Claudia’s mother, Dana Harrison, an educator at Shakespeare & Company, sees her daughter’s service experience thus far as “hugely beneficial.” She’s especially impressed by how she tackled the Lake Charles jobs. “She just dove right in! The first assignment struck me and her brother as horrible, but she just loved it. She’s grown this practical skill set, tearing down and building homes and working in a team. She’s a poet, writer, actor, and politically minded, too, but being active on the ground, helping people who are suffering, I think that’s really what lights her up.”
Her dad, writer Marc Maurino, is especially excited by the range of geography, human experience, political opinion, and culture to which Claudia is being exposed. “She’s not sheltered, but she was raised middle class, and white, in the Berkshires. She saw homes ravaged by tornadoes, and lived in and participated in cultures she hadn’t had any experience with, in rural Louisiana.”
He was also struck by the more practical knowledge Claudia is gleaning. “On Christmas morning, we hauled out a big black bag for the gift wrapping, and she said, ‘That’s not a contractor bag, that won’t hold shingles.’ I am proud my daughter learned what hard, physical work looks and feels like.”
During the last two and a half weeks of their eight-week Lake Charles assignment, the team got to see a project through from demolition to construction, which Claudia especially liked. “We built tresses and put new roofing on. Seeing a house fall apart and then come back together, that was great.”
When she returns to her dorm in Sacramento, back from a 10-day holiday break, Claudia will have a desk job until mid-March, which will call for very different skills. Her team will soon go to work helping to stop the spread of COVID-19, working in rooms by themselves, making phone calls as contact tracers for the state of Colorado.
And after that? “Then, we don’t know, but we are working very hard to manifest Alaska or Hawaii.”
Even without the benefits of time or distance, Claudia can see how her AmeriCorps life will serve her in the long run. She’s learning how to “get crafty and resourceful” with ingredients, buying in bulk at Walmart, and working “within a food budget and compiling lists judiciously.” Adaptability is another, daily lesson. “You don’t learn it once and then you’re done. You need to go with the flow as things change all the time.”

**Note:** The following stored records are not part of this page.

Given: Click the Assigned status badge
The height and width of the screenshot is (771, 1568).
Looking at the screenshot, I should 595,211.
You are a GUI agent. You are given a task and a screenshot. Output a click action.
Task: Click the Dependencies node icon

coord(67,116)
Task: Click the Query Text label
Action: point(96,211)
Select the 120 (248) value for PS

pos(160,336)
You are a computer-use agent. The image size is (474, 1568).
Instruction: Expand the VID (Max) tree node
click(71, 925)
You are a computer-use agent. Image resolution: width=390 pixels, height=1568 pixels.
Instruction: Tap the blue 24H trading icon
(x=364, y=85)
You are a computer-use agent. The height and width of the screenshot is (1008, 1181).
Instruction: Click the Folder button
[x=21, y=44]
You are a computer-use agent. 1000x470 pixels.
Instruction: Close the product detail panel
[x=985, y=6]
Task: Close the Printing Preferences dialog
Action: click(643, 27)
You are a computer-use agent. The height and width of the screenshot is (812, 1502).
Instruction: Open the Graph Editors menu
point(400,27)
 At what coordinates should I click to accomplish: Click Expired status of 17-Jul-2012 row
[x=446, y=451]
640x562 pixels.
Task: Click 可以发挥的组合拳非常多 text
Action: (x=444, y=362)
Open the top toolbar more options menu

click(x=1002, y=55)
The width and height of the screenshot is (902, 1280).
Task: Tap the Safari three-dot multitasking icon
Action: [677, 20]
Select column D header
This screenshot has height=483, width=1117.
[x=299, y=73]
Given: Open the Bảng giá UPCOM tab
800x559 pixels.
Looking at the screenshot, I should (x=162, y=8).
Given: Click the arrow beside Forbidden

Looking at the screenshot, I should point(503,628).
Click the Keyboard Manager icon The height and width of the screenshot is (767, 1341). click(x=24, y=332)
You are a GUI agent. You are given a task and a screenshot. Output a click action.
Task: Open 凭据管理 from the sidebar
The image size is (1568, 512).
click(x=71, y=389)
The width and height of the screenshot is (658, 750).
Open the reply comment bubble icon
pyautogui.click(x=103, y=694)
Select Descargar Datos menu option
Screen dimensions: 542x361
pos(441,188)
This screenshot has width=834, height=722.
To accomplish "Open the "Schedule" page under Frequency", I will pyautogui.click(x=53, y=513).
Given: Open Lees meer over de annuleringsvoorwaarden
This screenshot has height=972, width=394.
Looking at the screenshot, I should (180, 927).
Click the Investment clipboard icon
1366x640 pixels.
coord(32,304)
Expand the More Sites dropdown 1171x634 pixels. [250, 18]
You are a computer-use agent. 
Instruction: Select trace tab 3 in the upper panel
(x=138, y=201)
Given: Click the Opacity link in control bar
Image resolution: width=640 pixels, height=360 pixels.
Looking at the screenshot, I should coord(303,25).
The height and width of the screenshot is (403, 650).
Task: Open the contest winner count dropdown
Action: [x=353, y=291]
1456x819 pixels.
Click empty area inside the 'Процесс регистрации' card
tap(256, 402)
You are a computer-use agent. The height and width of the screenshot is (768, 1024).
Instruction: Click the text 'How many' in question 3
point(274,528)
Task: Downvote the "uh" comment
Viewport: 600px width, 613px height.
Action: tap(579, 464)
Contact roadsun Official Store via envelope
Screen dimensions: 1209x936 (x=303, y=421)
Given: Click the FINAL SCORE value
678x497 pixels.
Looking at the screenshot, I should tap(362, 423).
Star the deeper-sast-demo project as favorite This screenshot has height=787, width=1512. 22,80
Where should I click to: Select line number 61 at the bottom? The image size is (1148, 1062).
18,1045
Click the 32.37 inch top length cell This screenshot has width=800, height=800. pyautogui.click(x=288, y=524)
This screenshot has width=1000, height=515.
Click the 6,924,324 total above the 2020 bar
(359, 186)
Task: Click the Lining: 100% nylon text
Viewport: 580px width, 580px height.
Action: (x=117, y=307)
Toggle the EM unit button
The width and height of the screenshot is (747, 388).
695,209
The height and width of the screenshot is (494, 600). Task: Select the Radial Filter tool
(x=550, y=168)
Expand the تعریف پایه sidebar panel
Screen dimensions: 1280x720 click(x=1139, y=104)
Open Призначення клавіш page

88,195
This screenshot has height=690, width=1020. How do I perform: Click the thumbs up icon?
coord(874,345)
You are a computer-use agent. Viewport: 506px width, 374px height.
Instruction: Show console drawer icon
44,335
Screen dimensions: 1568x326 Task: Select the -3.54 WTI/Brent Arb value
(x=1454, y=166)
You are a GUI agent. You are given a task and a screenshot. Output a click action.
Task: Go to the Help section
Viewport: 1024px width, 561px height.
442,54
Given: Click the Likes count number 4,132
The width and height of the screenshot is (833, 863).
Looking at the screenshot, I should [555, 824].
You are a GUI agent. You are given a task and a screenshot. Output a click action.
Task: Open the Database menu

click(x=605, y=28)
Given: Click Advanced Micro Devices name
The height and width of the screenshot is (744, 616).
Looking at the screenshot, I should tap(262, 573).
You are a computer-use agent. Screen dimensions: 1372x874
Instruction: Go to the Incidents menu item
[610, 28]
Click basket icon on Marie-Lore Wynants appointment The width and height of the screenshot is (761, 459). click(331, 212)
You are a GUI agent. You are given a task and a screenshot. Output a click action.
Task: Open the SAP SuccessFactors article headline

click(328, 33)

She’s also learning patience. “I really like things that go fast and quick and challenge me cerebrally, and a lot of the work was physical. Hauling trees, hauling garbage, my body would be doing things, but my brain would be thinking, ‘What else can I be doing now?’ I learned my academic brain doesn’t always need to be working in overtime. I can just be experiencing the moment and not do anything else.”